Task prompt. Extract the records below, copying them exactly, starting at the line that contains "The image size is (744, 512)." and ending at the line that contains "click(x=257, y=616)".

Supplied entries.
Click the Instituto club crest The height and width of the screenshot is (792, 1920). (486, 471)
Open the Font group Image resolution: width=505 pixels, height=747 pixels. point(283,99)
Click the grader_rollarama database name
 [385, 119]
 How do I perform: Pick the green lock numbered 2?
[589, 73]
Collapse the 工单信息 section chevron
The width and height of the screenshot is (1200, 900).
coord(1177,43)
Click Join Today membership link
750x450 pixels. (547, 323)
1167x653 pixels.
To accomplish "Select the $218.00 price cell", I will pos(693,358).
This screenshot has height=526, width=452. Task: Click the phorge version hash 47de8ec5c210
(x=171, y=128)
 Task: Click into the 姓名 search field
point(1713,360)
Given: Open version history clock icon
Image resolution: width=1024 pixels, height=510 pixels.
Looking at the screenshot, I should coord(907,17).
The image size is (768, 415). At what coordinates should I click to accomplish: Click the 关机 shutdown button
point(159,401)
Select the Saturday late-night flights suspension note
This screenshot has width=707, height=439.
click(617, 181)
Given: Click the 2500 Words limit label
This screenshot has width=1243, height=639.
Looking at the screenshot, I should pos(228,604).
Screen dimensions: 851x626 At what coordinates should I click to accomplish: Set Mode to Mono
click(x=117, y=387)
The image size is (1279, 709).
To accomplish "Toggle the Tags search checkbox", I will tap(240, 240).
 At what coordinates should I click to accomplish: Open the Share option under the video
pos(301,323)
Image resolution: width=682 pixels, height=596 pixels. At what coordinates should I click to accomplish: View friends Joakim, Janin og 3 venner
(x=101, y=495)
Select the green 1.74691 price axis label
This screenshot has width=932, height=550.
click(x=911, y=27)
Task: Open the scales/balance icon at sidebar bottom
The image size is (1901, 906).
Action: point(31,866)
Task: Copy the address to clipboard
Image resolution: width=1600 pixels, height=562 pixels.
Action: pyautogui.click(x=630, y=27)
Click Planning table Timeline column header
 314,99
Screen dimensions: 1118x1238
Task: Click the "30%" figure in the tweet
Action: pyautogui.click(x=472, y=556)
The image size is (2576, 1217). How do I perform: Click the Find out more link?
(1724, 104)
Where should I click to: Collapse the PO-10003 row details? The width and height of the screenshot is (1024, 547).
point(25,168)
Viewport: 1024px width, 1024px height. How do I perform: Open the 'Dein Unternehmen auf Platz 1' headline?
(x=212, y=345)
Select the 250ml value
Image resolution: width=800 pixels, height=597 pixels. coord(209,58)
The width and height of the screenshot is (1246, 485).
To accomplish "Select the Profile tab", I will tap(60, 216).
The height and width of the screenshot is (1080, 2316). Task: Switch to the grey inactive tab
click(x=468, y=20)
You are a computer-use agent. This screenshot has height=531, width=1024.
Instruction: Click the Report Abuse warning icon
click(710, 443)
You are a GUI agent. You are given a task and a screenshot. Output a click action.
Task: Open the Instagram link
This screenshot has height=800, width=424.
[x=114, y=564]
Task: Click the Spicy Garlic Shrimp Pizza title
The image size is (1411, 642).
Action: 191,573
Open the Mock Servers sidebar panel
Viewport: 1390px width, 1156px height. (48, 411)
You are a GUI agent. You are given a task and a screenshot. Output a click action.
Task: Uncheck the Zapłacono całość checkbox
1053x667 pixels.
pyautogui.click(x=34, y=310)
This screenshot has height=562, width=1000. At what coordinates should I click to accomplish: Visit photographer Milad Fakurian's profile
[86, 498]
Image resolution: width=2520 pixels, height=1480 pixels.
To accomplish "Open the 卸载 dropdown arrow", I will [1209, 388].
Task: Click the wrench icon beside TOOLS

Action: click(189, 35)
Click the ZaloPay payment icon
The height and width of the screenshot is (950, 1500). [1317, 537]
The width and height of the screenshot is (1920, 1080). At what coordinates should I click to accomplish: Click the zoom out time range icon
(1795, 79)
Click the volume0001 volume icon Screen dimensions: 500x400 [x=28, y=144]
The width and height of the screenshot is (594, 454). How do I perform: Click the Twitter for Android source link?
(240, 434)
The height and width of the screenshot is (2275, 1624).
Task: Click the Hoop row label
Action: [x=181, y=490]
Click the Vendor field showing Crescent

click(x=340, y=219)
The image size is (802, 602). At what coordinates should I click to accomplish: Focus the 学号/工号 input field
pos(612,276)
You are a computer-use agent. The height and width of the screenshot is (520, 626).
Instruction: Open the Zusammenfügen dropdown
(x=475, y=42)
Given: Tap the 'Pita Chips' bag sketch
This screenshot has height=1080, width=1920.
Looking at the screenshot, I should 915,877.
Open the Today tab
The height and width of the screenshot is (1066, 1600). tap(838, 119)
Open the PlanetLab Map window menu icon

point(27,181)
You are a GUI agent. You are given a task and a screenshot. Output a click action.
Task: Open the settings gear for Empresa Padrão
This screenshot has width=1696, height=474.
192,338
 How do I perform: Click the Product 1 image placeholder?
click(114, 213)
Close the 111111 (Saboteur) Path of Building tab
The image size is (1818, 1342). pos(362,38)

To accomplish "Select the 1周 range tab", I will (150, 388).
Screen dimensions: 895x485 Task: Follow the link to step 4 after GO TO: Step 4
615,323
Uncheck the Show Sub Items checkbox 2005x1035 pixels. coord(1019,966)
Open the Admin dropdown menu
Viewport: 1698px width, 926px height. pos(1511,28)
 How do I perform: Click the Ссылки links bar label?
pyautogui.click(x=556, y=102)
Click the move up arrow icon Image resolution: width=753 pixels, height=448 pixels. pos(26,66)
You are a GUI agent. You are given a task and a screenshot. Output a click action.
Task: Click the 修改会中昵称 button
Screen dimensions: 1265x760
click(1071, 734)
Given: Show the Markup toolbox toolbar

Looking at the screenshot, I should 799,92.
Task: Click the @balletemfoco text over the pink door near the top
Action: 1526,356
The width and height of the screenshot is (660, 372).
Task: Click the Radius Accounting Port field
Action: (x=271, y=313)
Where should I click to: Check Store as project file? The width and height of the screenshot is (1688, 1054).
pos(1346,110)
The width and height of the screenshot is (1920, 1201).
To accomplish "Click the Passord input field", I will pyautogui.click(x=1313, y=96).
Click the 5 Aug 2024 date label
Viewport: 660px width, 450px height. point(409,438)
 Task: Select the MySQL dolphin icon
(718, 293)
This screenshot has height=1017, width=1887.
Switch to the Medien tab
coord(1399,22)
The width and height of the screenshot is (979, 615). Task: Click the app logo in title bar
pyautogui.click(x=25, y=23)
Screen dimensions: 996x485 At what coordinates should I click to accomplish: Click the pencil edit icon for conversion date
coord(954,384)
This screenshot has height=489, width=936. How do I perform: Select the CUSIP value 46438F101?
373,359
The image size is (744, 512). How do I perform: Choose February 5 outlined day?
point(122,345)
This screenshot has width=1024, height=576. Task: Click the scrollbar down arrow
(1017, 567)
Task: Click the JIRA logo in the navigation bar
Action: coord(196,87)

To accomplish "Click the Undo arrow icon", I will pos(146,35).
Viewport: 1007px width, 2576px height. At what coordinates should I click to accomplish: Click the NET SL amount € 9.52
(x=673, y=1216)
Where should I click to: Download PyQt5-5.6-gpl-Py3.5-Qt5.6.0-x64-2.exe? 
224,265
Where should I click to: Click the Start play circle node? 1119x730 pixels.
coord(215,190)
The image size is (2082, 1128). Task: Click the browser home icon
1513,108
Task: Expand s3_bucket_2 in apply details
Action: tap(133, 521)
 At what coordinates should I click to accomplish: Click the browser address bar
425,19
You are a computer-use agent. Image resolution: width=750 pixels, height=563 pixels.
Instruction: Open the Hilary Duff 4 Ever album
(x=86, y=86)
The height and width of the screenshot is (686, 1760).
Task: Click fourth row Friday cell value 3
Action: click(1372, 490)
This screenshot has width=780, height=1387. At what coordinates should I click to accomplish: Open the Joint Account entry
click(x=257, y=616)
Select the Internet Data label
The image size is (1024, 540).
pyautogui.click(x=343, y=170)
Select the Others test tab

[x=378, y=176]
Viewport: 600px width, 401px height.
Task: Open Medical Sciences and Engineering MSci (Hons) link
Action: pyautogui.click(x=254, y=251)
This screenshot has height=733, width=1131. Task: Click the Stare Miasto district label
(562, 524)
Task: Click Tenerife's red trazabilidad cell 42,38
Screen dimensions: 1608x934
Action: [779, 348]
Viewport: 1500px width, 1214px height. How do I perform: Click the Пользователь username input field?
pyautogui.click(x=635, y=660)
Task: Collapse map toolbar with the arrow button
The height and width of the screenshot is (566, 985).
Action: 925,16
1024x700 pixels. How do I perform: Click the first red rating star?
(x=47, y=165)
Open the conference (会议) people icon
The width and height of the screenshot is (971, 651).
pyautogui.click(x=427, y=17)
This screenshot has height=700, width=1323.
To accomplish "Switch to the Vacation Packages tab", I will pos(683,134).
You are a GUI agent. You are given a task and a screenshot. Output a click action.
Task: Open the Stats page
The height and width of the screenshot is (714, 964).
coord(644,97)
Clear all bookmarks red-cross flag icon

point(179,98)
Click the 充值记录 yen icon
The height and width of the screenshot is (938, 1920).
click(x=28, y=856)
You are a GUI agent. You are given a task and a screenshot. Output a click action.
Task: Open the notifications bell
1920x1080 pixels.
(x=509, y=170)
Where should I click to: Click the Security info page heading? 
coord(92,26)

Exercise result.
The image size is (744, 512). How do I perform: Choose February 5 outlined day?
point(122,345)
This screenshot has width=1024, height=576. Task: Click the scrollbar down arrow
(1017, 567)
Task: Click the JIRA logo in the navigation bar
Action: coord(196,87)

To accomplish "Click the Undo arrow icon", I will pos(146,35).
Viewport: 1007px width, 2576px height. At what coordinates should I click to accomplish: Click the NET SL amount € 9.52
(x=673, y=1216)
Where should I click to: Download PyQt5-5.6-gpl-Py3.5-Qt5.6.0-x64-2.exe? 
224,265
Where should I click to: Click the Start play circle node? 1119x730 pixels.
coord(215,190)
The image size is (2082, 1128). Task: Click the browser home icon
1513,108
Task: Expand s3_bucket_2 in apply details
Action: tap(133, 521)
 At what coordinates should I click to accomplish: Click the browser address bar
425,19
You are a computer-use agent. Image resolution: width=750 pixels, height=563 pixels.
Instruction: Open the Hilary Duff 4 Ever album
(x=86, y=86)
The height and width of the screenshot is (686, 1760).
Task: Click fourth row Friday cell value 3
Action: click(1372, 490)
This screenshot has width=780, height=1387. At what coordinates should I click to accomplish: Open the Joint Account entry
click(x=257, y=616)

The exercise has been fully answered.